— Что вы говорите?! — ужасается мама. — Боже мой, я не знала…
— Мы и сами не знали. Если б знали, разве б поехали? Экскурсия! Какая, к черту, экскурсия! Представляете? Тринадцатилетний мальчик… Других, говорят, сразу на дно утянуло, а он еще барахтался, пытался выплыть. Мать рядом по берегу металась и ничем не могла помочь: гранитная набережная, крутая, скользкая, не зацепиться, не выбраться. Пока искали, что бы им бросить — хоть веревку, хоть что-нибудь, ничего ведь абсолютно под рукой не оказалось!.. Так и утонули на глазах у всего города.
Папа сопит носом.
— Кошмар!.. — повторяет мама. — Но знаете, как бы там ни было, утешение все-таки, что это несчастный случай, а не чья-то злая воля. Или умышленная подлость. Кстати, вы с поэтом этим так называемым, Фатьяновым, знакомы?
— Нинусенька!.. — хмурится папа.
— Нет, — удивляется Евгения Азарьевна, — не знакома. А что? Натворил что-нибудь?
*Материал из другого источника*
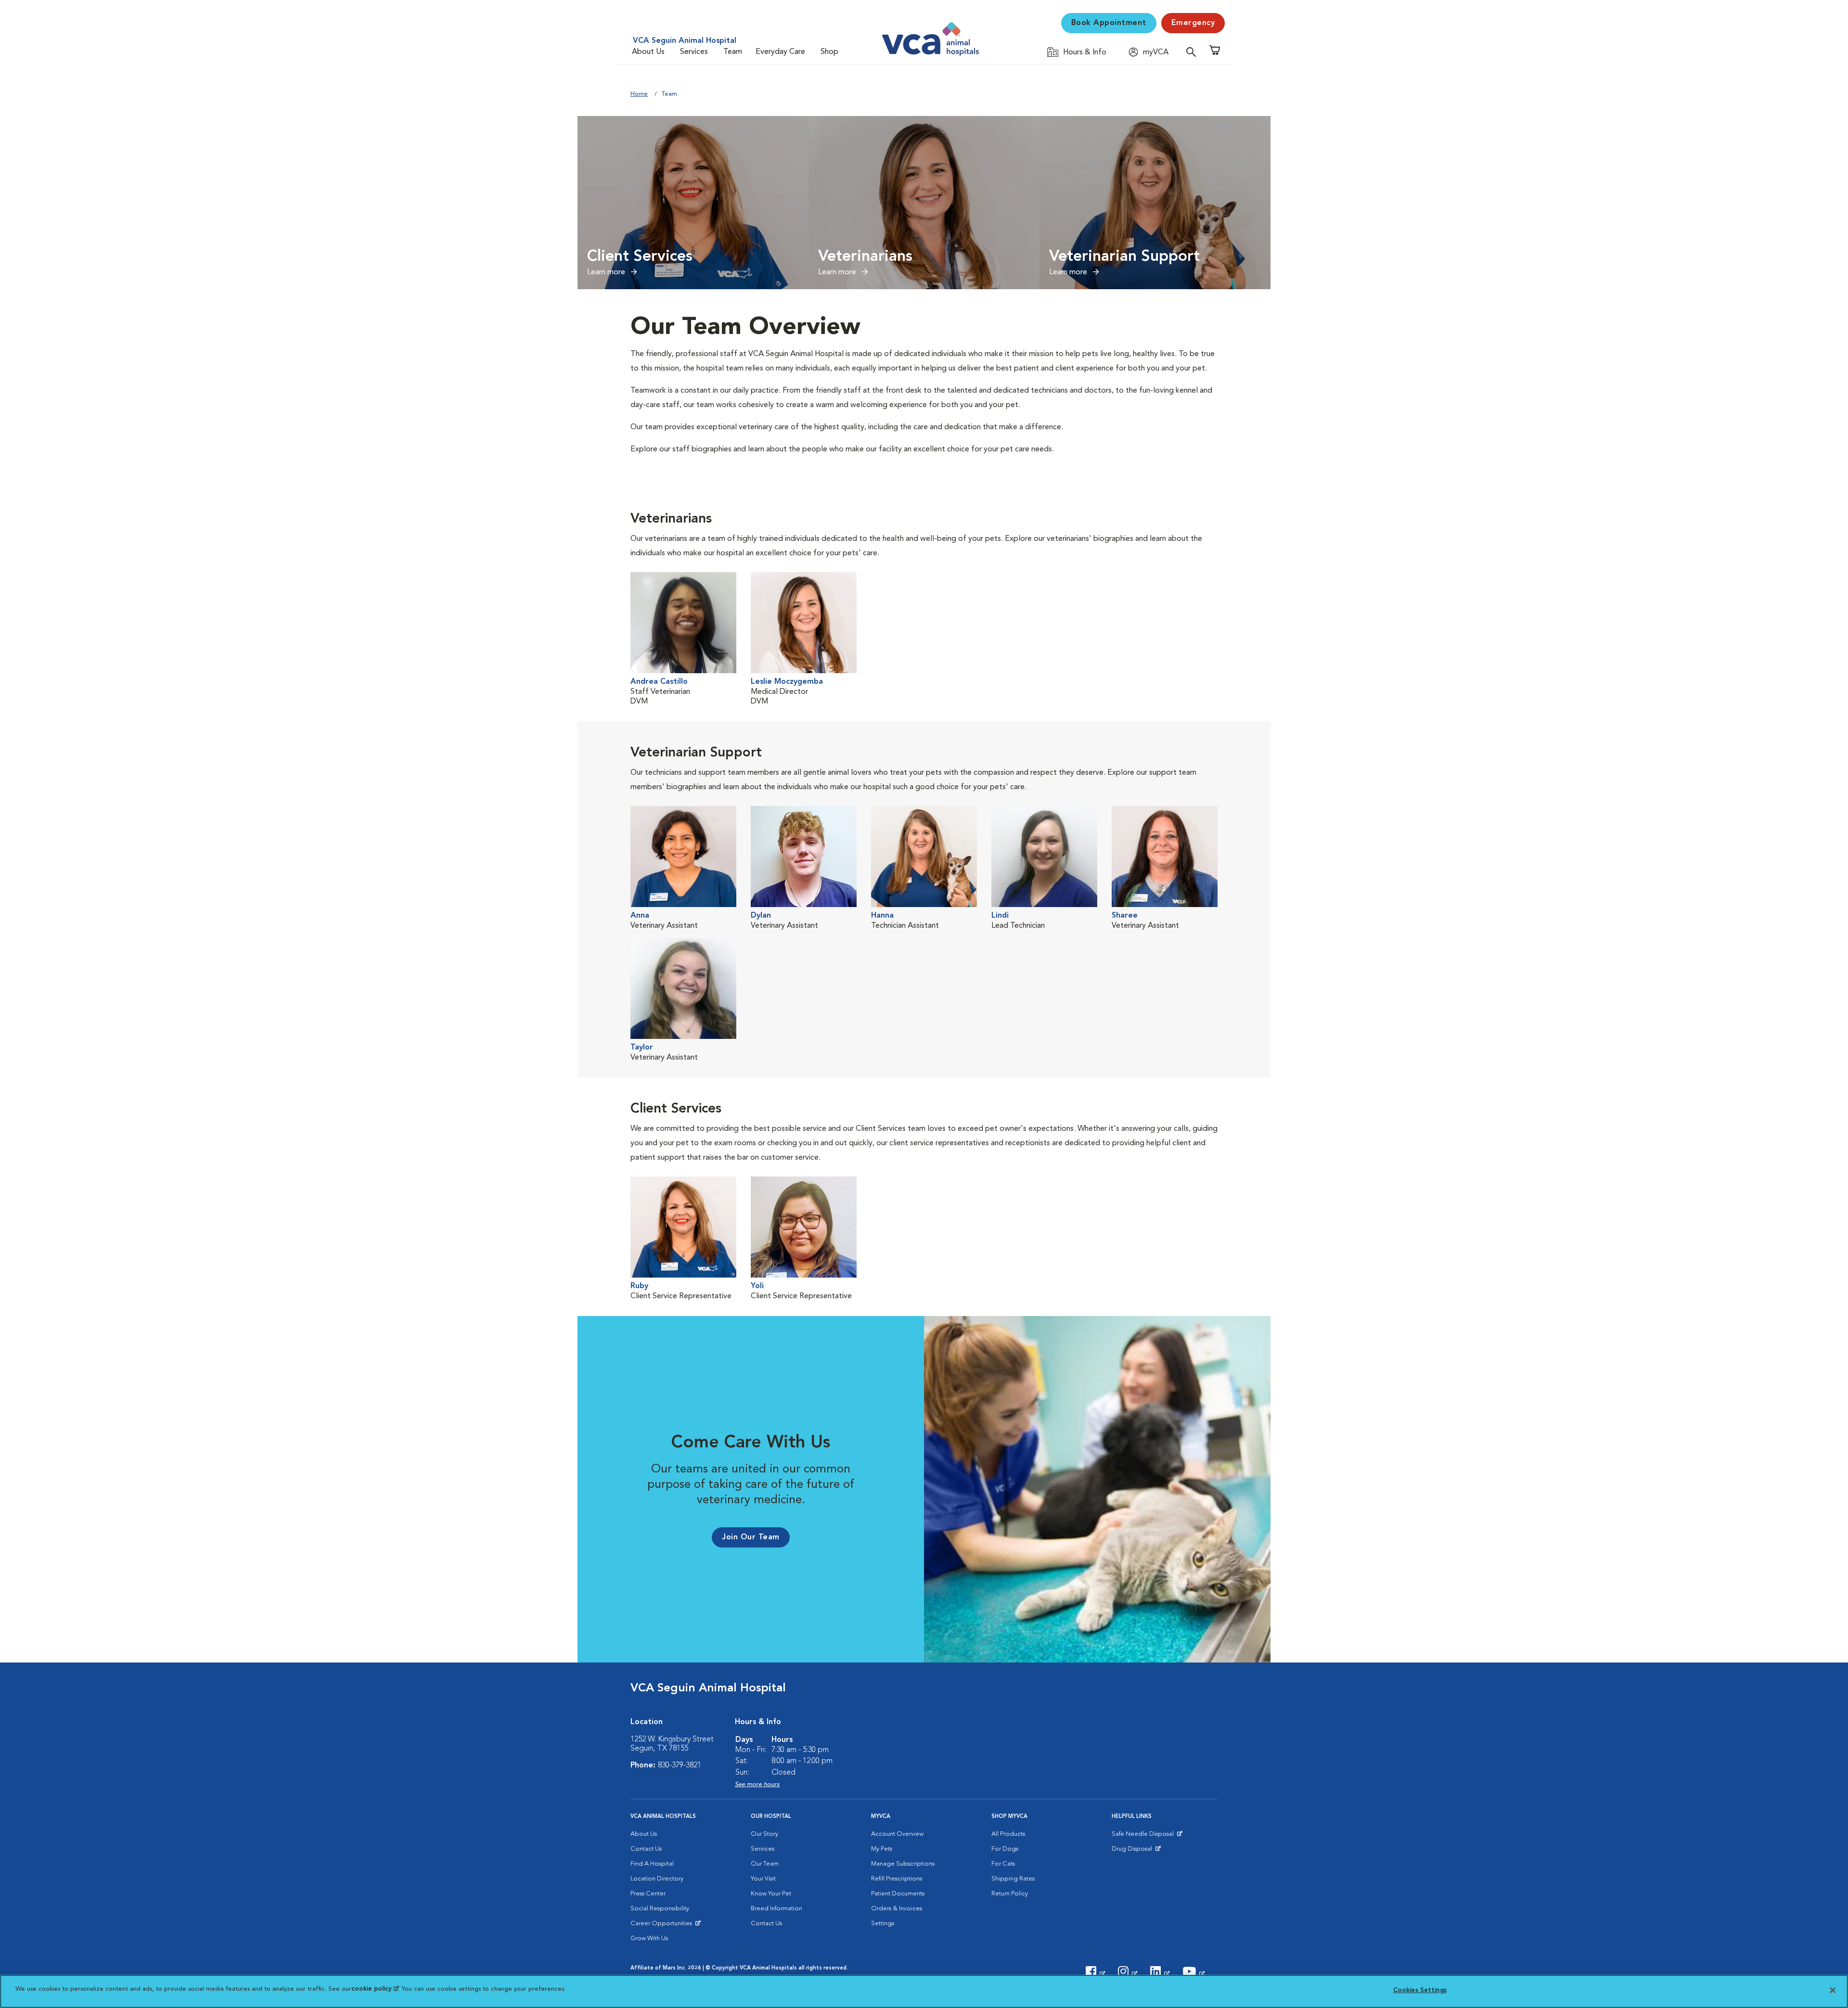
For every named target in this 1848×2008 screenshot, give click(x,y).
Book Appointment (1108, 23)
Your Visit (763, 1879)
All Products (1008, 1834)
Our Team (765, 1864)
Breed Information (776, 1909)
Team (732, 52)
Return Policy (1009, 1894)
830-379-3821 (679, 1765)
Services (694, 52)
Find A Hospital (652, 1864)
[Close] (1832, 1990)
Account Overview (897, 1834)
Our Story (764, 1834)
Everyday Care (780, 52)
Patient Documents (897, 1894)
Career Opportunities (662, 1925)
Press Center (648, 1894)
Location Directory (656, 1879)
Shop (829, 52)
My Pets (881, 1849)
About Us (648, 52)
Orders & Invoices (896, 1909)
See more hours (757, 1784)
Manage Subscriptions (903, 1864)
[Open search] (1193, 52)
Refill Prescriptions (896, 1879)
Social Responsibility (659, 1909)
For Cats (1003, 1864)
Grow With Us (649, 1938)
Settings (882, 1923)
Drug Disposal (1136, 1851)
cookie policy (374, 1989)
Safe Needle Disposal (1144, 1836)
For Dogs (1004, 1849)
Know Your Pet (771, 1894)
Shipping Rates (1013, 1879)
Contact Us (646, 1849)
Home (639, 94)
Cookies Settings (1420, 1990)
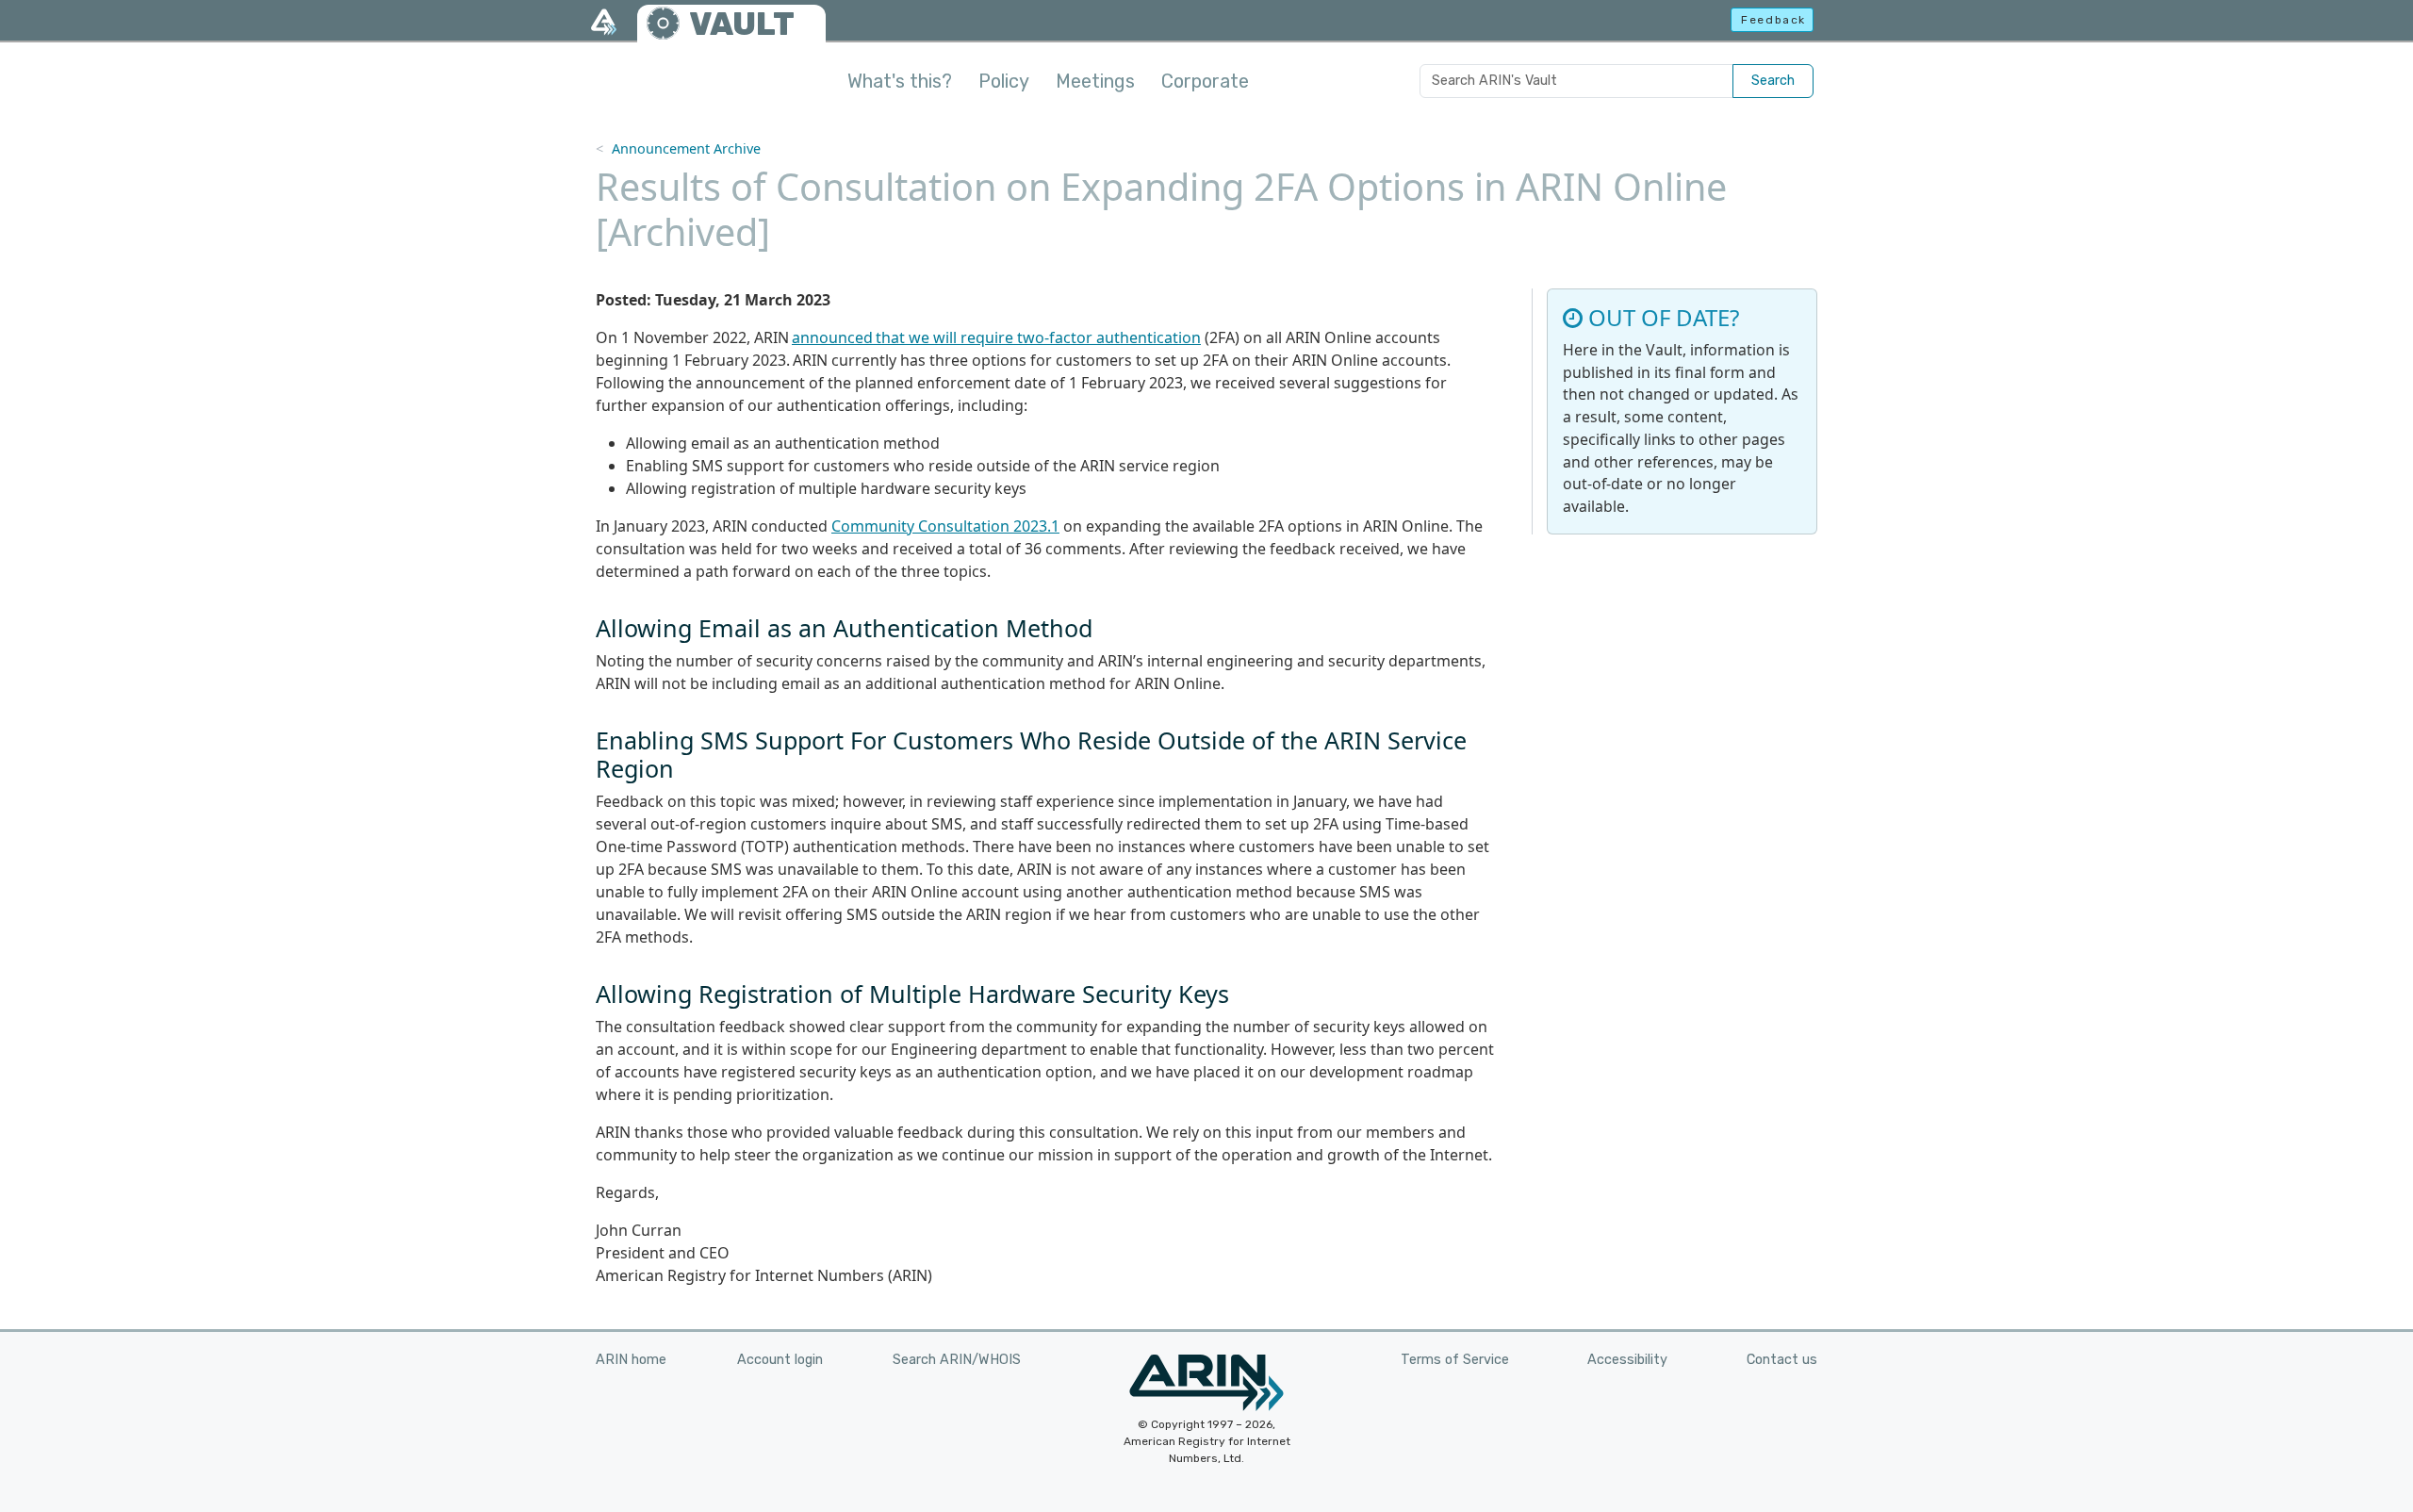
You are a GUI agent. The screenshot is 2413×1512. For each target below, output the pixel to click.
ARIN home (631, 1360)
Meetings (1095, 81)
— Да нет, — мама поджимает губы, — так, к слову пришлось…
Мы идем слушать Вертинского. Он выступает в Майори в летнем театре. Все говорят, что нужно пойти послушать, потому что, может, это в последний раз, как-никак ему столько лет — того гляди, умрет, больше и не увидишь. Еще говорят, что он белоэмигрант — сбежал в свое время от большевиков за границу. Но потом затосковал ужасно по родине и вернулся.
— Глупо, — говорит мама. — Уж если уехал, так и сидел бы себе спокойно — где-нибудь в Париже.
— Что значит, сидел спокойно? Да кому он там был нужен! — спорит Евгения Азарьевна. — Артисту, Нина Владимировна, необходима аудитория, слушатель, зритель! А за границей никто его не понимал и не ценил.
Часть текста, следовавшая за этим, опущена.